Ba! Dobrze jest kiedy w ogóle połączymy się z jakąkolwiek służbą. Internet pełen jest opisów sytuacji, w których świadkowie wypadków nie mogli dodzwonić się do ratowników i czekali po kilka minut na linii. Jedyne wytłumaczenie jakie mają służby to powstanie „kolejki połączeń”, która była tak długa, że przeciągała czas oczekiwania. Czy jednak nie po to wydaliśmy już 250 mln zł aby system ratujący życie działał jak należy?

Tyle opisu sytuacji teraźniejszej, a teraz kilka słów odnośnie perspektyw cyfryzacji jakie roztoczył na najbliższy rok minister Boni. Szef Ministerstwa Administracji i Cyfryzacji tłumaczył się oczywiście, że opóźnienia nie są winą jego resoru, a jedynie wynikiem przedłużających się przetargów. Obiecał on również, że prawidłowa obsługa numeru 112 stanie się faktem już od początku przyszłego roku, a liczba Centr Powiadomienia Ratunkowego dobije do 16, pół roku później.
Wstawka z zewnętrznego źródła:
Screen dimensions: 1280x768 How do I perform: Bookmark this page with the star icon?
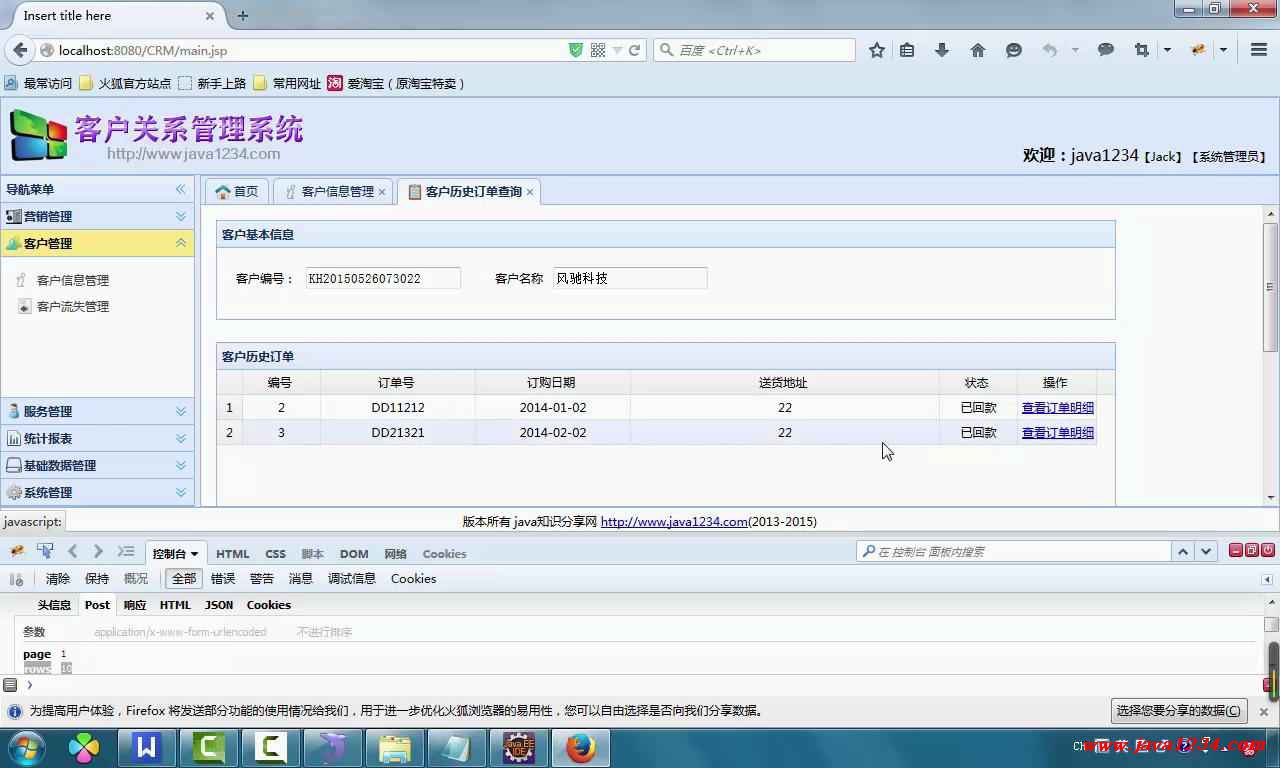877,50
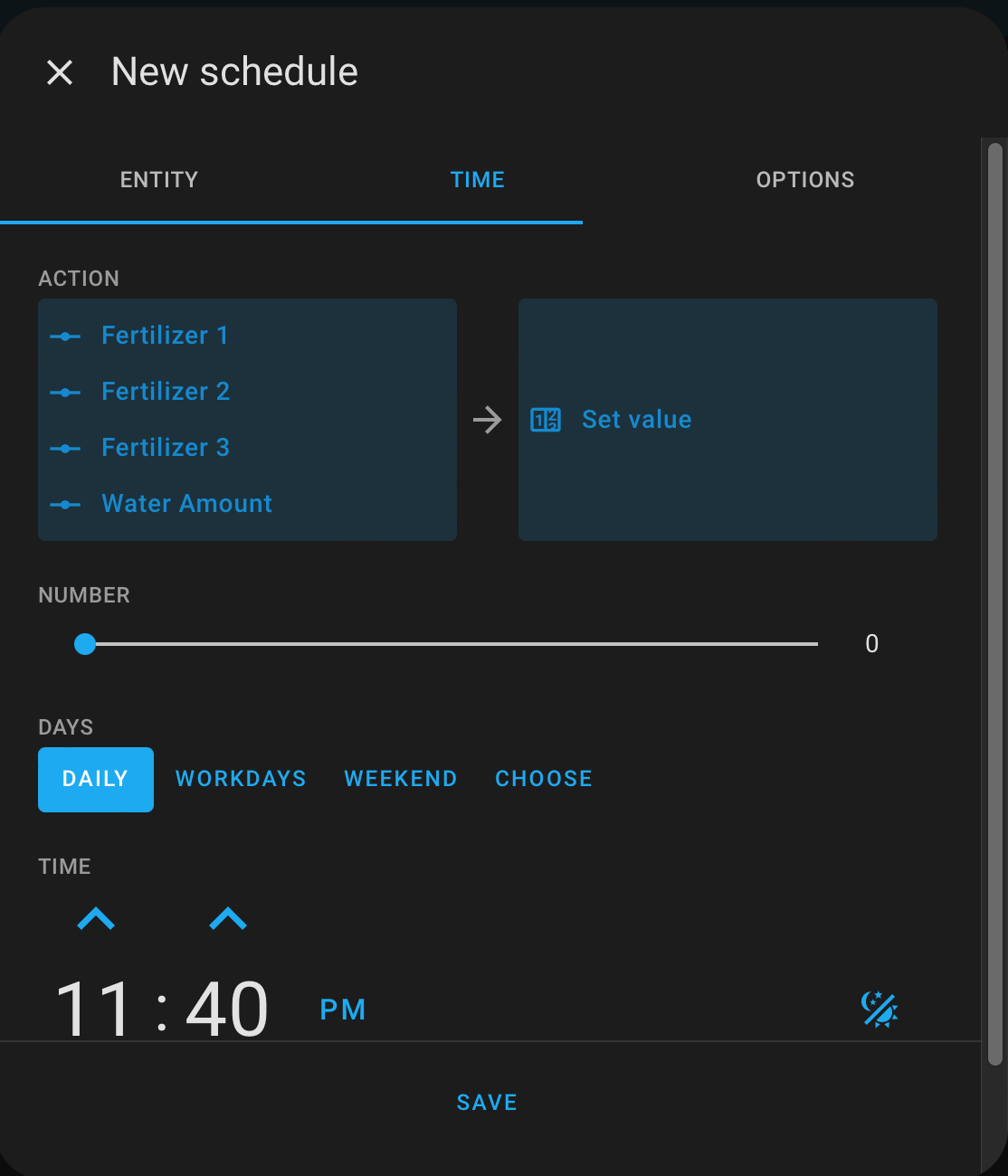Switch to the Entity tab
The height and width of the screenshot is (1176, 1008).
pos(159,179)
Niestety niedawne kontrole NIK każą mi wątpić w słowa Boniego. Jak możemy przeczytać w raporcie system „nadal nie działa jak trzeba” i „Najwyższa Izba Kontroli ocenia negatywnie działalność Centrum Projektów Informatycznych w zbadanym zakresie”.

Szkoda, ponieważ przedsięwzięcie tak ważne jak upowszechnienie numeru 112 powinno być oczkiem w głowie administracji centralnej, a tymczasem od 3 lat słyszymy tylko o kolejnym przekładaniu terminów. Trzeba jednak przyznać, że Ministrowi bardzo spodobał się sztandarowy slogan  swojego resoru i program ten jest kolejnym „projektem cyfryzacyjnym”, wcześniejsze (Narodowy Plan Szerokopasmowy i Polska Cyfrowa) dotyczą informatyzacji gospodarstw domowych.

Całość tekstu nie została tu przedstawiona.